** GIVEN DATA **
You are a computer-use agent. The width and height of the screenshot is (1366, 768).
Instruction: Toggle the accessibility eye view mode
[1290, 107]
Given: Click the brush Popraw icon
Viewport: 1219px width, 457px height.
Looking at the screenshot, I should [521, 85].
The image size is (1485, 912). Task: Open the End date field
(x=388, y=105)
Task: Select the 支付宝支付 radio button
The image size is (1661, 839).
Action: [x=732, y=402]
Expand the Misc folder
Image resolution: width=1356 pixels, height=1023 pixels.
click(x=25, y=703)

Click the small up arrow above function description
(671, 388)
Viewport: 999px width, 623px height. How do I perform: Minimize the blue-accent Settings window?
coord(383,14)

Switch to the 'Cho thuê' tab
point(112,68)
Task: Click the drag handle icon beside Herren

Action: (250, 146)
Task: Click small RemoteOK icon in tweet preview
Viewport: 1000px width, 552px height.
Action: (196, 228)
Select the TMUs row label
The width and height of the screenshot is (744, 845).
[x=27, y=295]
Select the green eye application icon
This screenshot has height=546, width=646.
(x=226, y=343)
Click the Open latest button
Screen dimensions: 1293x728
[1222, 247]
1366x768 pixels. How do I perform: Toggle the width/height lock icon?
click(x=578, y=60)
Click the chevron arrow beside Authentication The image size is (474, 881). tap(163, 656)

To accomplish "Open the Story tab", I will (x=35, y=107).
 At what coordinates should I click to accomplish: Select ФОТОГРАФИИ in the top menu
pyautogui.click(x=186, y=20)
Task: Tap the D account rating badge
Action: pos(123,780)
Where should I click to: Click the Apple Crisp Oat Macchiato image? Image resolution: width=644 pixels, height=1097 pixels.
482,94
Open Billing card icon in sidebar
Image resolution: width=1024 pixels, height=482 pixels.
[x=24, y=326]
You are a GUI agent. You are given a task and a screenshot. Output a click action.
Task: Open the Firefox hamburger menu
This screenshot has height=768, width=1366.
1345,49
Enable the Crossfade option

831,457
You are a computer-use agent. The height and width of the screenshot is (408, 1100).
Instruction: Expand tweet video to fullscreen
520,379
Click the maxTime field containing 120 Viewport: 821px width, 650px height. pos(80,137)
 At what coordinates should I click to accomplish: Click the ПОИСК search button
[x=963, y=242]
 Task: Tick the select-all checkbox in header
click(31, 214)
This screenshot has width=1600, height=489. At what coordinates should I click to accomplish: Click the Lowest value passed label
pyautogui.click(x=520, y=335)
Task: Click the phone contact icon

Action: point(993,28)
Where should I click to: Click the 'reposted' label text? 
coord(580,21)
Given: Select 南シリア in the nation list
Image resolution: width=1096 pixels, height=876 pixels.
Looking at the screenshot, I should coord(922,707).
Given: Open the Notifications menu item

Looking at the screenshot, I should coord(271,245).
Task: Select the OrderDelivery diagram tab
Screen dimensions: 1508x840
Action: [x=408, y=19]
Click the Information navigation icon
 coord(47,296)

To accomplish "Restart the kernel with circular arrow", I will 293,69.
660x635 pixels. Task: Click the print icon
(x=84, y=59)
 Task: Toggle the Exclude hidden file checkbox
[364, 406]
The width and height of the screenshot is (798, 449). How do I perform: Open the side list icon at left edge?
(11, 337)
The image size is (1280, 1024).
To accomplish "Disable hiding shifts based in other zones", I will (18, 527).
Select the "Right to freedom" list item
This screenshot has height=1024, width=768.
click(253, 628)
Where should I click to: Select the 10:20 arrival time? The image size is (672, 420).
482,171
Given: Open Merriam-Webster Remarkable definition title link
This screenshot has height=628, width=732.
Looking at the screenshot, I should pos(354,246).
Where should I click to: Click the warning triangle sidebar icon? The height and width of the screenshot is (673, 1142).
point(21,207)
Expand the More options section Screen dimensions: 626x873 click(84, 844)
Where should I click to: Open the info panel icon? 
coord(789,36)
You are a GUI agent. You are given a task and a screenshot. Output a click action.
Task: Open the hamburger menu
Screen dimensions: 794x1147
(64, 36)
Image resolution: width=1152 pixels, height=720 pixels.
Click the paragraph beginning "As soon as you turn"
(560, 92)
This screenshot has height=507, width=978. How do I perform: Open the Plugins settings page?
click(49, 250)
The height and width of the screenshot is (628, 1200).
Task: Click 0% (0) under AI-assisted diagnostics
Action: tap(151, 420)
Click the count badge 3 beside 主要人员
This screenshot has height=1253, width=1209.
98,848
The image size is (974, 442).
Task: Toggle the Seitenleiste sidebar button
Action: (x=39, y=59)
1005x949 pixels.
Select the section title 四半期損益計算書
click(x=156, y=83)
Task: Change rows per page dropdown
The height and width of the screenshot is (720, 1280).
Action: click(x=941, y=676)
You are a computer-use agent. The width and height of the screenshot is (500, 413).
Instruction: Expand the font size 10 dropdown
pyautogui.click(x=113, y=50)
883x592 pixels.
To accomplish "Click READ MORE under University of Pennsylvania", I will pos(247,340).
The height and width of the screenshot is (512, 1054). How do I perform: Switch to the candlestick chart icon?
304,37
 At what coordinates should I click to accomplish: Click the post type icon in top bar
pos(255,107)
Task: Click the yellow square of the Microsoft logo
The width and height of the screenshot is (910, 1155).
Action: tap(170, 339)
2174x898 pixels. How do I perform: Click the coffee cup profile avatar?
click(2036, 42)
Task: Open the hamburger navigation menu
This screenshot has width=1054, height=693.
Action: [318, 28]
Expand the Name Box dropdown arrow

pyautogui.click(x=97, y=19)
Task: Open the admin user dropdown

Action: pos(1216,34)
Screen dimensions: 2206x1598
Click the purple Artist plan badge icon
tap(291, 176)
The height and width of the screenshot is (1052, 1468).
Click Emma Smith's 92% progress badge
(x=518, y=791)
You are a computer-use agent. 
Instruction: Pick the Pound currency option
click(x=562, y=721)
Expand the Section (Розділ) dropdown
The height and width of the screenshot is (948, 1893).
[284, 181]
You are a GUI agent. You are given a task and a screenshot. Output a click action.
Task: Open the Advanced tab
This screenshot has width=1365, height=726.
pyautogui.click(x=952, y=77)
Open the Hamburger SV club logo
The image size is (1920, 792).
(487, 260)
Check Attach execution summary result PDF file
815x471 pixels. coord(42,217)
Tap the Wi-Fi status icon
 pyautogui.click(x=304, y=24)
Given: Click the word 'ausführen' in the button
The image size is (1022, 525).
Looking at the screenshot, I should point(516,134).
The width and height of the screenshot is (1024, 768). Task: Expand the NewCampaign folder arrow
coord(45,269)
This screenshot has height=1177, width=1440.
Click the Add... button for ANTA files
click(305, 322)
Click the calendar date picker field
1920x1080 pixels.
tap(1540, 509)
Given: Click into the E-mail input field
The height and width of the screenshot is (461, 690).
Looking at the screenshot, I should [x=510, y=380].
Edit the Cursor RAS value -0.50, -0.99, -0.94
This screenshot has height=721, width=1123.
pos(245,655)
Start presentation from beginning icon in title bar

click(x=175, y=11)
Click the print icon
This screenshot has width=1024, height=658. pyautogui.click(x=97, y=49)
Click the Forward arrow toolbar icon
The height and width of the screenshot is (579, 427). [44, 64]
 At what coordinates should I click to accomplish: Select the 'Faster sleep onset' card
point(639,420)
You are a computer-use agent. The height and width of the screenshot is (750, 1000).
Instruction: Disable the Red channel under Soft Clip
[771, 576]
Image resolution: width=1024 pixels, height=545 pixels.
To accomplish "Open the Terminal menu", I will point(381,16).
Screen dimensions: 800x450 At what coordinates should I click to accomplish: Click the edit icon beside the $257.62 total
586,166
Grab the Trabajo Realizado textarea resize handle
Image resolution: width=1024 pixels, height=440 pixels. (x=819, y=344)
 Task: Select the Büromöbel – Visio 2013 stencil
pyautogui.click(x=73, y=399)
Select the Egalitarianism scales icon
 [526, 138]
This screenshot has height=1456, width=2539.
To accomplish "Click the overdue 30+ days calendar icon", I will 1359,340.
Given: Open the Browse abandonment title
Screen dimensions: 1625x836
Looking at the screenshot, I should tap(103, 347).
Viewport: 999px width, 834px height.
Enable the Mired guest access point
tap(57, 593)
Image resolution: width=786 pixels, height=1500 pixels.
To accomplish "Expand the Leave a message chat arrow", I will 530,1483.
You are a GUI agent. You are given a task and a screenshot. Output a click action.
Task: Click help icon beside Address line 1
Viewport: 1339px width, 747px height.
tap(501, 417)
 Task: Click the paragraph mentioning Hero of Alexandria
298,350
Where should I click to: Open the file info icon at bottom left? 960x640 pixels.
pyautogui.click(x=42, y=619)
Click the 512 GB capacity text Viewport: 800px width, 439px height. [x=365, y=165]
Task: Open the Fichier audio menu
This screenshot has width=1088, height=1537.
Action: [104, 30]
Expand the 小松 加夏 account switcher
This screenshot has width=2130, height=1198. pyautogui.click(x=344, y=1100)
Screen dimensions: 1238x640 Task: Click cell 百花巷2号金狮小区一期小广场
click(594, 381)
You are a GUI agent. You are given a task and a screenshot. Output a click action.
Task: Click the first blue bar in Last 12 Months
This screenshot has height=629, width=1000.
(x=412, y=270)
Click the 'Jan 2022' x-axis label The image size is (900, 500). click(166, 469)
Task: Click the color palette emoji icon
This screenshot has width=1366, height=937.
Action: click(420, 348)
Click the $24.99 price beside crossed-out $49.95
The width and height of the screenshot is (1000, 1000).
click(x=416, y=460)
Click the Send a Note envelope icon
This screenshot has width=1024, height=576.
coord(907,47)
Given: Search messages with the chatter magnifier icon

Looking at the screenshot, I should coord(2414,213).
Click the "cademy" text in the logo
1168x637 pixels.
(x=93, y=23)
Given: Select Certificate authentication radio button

** TASK TO CARRY OUT **
Within the listing above, give again exactly every line from the line with "Edit the Cursor RAS value -0.50, -0.99, -0.94" through the line with "Task: Click help icon beside Address line 1", both included, and no other line.

** WRITTEN REPLY **
Edit the Cursor RAS value -0.50, -0.99, -0.94
This screenshot has height=721, width=1123.
pos(245,655)
Start presentation from beginning icon in title bar

click(x=175, y=11)
Click the print icon
This screenshot has width=1024, height=658. pyautogui.click(x=97, y=49)
Click the Forward arrow toolbar icon
The height and width of the screenshot is (579, 427). [44, 64]
 At what coordinates should I click to accomplish: Select the 'Faster sleep onset' card
point(639,420)
You are a computer-use agent. The height and width of the screenshot is (750, 1000).
Instruction: Disable the Red channel under Soft Clip
[771, 576]
Image resolution: width=1024 pixels, height=545 pixels.
To accomplish "Open the Terminal menu", I will point(381,16).
Screen dimensions: 800x450 At what coordinates should I click to accomplish: Click the edit icon beside the $257.62 total
586,166
Grab the Trabajo Realizado textarea resize handle
Image resolution: width=1024 pixels, height=440 pixels. (x=819, y=344)
 Task: Select the Büromöbel – Visio 2013 stencil
pyautogui.click(x=73, y=399)
Select the Egalitarianism scales icon
 [526, 138]
This screenshot has height=1456, width=2539.
To accomplish "Click the overdue 30+ days calendar icon", I will 1359,340.
Given: Open the Browse abandonment title
Screen dimensions: 1625x836
Looking at the screenshot, I should tap(103, 347).
Viewport: 999px width, 834px height.
Enable the Mired guest access point
tap(57, 593)
Image resolution: width=786 pixels, height=1500 pixels.
To accomplish "Expand the Leave a message chat arrow", I will 530,1483.
You are a GUI agent. You are given a task and a screenshot. Output a click action.
Task: Click help icon beside Address line 1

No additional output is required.